The chapters in Part III describe the essential activities of TC life that relate most directly to the recovery process and the goals of rehabilitation. The final part outlines how individuals change in the TC behaviorally, cognitively, and emotionally. This is an invaluable resource for all addictions professionals and students.
In this book George De Leon has set the bar very high for all future academic work on therapeutic communities. He provides the historical perspective as well as all current research up to the time of its publication. Both theory and practice are explained in detail. If you want to learn about the therapeutic community model, this is the book to read. Clearly, with its over 90% success rate, the therapeutic community model is the gold standard for addiction treatment across the world.
I have been working in the addiction treatment field for over 20 years, including in the Therapeutic Community setting. This book is the best overview of the model ever done. It provides a balance of the theory behind the philosophy and interventions of the TC, while also speaking to the specific activities which take place. If you really want to read about the premise of this approach, this book is the place to start.

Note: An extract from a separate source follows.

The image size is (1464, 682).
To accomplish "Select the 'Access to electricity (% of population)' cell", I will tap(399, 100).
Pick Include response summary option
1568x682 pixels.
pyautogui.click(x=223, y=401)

As a rank amateur, a square who volunteers at a 'half-way house' for indigent returning ex-offenders and recovering addicts, I have found this book of immense value in suggesting ways in which group living can be combined with 'self help' and even cognitive-emotional-behavioral therapy as a positive force for personal change. But it also told me much more than I wanted to know about the details involved in running a large scale program with significant financial and residential resources and a professional staff. Its relatively brief discussion of the "stages of change" can be complimented by the excellent "Group Treatment for Substance Abuse, a Stages-of-Change Therapy Manual," by Mary Velasquez and her colleagues.I hope this author soon turns his considerable experience and expertise and abilities as a clear exponent of complex ideas to the problems faced by programs run on a shoe string, with no professional staff, but attempting to serve persons with problems and life circumstances exactly like those of the typical TC resident.